A nurse educator is discussing community mental health with a group of nursing students. Based on the public health model,which of the following statements made by one of the students indicates correct information about primary prevention?
- A. Services aimed at reducing the incidence of mental disorders within the population.
- B. Services aimed at reducing the residual defects that are associated with severe and persistent mental illness.
- C. Accomplished through early identification of problems and prompt initiation of effective treatment.
- D. Interventions aimed at minimizing early symptoms of psychiatric illness and directed toward reducing the prevalence and duration of the illness.
Correct Answer: A
Rationale: The correct answer is A. Primary prevention focuses on reducing the incidence of mental disorders within the population by implementing strategies to prevent the development of mental health issues. This is achieved through promoting mental wellness, addressing risk factors, and enhancing protective factors in the community.

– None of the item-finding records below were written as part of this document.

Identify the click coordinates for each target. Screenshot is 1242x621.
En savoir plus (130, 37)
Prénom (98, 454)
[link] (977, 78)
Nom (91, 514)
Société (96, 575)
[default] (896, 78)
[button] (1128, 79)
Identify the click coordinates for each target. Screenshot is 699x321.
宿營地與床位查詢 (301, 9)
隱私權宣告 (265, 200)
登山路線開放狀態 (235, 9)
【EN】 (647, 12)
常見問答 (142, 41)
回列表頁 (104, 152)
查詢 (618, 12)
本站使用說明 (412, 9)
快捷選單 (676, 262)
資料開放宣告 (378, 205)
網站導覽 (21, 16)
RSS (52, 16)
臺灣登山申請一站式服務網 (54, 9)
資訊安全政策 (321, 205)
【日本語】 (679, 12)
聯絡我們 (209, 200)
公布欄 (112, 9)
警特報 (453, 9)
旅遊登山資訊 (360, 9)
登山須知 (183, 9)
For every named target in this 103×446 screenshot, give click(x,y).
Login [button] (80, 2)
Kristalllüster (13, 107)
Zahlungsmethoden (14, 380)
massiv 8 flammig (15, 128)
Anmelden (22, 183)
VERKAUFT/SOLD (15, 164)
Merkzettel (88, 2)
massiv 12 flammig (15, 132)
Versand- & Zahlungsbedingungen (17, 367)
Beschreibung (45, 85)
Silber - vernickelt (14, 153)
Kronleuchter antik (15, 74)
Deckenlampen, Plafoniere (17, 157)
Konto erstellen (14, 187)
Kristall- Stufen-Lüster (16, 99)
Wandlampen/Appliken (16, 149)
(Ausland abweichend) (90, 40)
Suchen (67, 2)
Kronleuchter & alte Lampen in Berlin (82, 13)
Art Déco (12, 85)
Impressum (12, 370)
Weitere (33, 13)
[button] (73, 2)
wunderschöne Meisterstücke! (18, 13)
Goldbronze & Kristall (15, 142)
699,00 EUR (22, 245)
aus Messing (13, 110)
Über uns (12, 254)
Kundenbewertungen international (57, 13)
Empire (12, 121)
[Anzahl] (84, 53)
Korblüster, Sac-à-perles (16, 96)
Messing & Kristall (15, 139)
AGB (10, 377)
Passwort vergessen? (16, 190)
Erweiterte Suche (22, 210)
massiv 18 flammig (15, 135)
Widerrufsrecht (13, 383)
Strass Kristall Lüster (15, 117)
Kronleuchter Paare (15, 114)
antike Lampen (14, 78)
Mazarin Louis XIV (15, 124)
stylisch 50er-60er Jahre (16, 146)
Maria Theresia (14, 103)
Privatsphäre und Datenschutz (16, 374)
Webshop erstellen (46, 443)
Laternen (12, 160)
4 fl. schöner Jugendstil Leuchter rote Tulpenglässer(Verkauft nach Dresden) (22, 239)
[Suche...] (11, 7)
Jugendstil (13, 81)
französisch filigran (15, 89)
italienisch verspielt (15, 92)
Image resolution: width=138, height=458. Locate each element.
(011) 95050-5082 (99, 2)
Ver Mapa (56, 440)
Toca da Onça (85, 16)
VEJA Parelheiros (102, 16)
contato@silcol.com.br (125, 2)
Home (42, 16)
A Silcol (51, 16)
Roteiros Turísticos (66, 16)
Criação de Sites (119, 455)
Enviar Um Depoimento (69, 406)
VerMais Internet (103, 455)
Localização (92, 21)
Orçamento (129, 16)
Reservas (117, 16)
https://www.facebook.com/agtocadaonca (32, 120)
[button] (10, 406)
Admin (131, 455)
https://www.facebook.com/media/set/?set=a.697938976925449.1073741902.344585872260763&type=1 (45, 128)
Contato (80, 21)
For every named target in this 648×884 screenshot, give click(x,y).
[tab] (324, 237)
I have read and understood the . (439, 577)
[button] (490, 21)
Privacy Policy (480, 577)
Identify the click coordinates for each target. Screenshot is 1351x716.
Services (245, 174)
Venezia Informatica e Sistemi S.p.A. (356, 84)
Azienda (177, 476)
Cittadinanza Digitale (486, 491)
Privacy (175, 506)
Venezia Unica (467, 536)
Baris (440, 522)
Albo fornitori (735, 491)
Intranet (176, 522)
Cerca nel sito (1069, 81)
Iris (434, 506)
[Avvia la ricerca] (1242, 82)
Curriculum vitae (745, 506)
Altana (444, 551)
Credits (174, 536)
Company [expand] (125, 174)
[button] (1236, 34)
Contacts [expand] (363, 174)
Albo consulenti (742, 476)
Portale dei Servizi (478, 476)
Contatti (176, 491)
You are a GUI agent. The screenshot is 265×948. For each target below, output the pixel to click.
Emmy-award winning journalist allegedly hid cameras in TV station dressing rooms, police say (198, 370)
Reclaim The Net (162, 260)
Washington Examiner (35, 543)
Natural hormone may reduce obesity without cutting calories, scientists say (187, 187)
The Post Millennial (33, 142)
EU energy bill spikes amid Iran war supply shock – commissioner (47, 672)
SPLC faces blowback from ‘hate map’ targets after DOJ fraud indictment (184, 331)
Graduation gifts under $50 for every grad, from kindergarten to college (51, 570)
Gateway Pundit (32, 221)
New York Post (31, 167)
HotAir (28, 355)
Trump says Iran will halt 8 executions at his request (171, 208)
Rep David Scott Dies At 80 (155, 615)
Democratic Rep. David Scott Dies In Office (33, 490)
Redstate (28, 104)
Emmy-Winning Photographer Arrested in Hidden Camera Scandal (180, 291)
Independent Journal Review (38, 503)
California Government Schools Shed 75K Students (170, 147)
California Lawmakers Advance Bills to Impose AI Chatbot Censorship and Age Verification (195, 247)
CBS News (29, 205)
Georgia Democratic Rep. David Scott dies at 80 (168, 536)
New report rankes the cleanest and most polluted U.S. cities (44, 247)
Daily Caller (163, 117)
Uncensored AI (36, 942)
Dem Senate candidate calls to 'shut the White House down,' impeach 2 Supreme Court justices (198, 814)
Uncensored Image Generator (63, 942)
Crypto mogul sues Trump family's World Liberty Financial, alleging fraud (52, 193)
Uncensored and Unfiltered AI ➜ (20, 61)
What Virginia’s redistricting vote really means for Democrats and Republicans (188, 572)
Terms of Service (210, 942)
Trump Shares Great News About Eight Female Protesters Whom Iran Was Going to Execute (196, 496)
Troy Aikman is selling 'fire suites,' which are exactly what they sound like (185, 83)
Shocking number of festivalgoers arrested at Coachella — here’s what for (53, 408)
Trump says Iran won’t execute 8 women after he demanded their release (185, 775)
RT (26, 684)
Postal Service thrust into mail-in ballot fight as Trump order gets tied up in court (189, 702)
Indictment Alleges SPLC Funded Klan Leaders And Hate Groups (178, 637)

Choice B is incorrect as it refers to secondary prevention, which aims to reduce the residual defects associated with existing mental illness. Choice C describes early intervention, which is part of secondary prevention. Choice D is related to tertiary prevention, which involves minimizing symptoms and preventing complications of an existing illness. Overall, only choice A aligns with the concept of primary prevention in community mental health.
A nurse is assessing a client diagnosed with schizophrenia who has been treated with fluphenazine (Prolixin) for several years. Which of the following findings should the nurse document as manifestations of tardive dyskinesia (TD)?
- A. Sudden onset of high fever
- B. Twisting tongue movements
- C. Constant tapping of feet when sitting
- D. Shuffling gait
Correct Answer: B
Rationale: Twisting tongue movements are a classic sign of tardive dyskinesia from long-term antipsychotic use.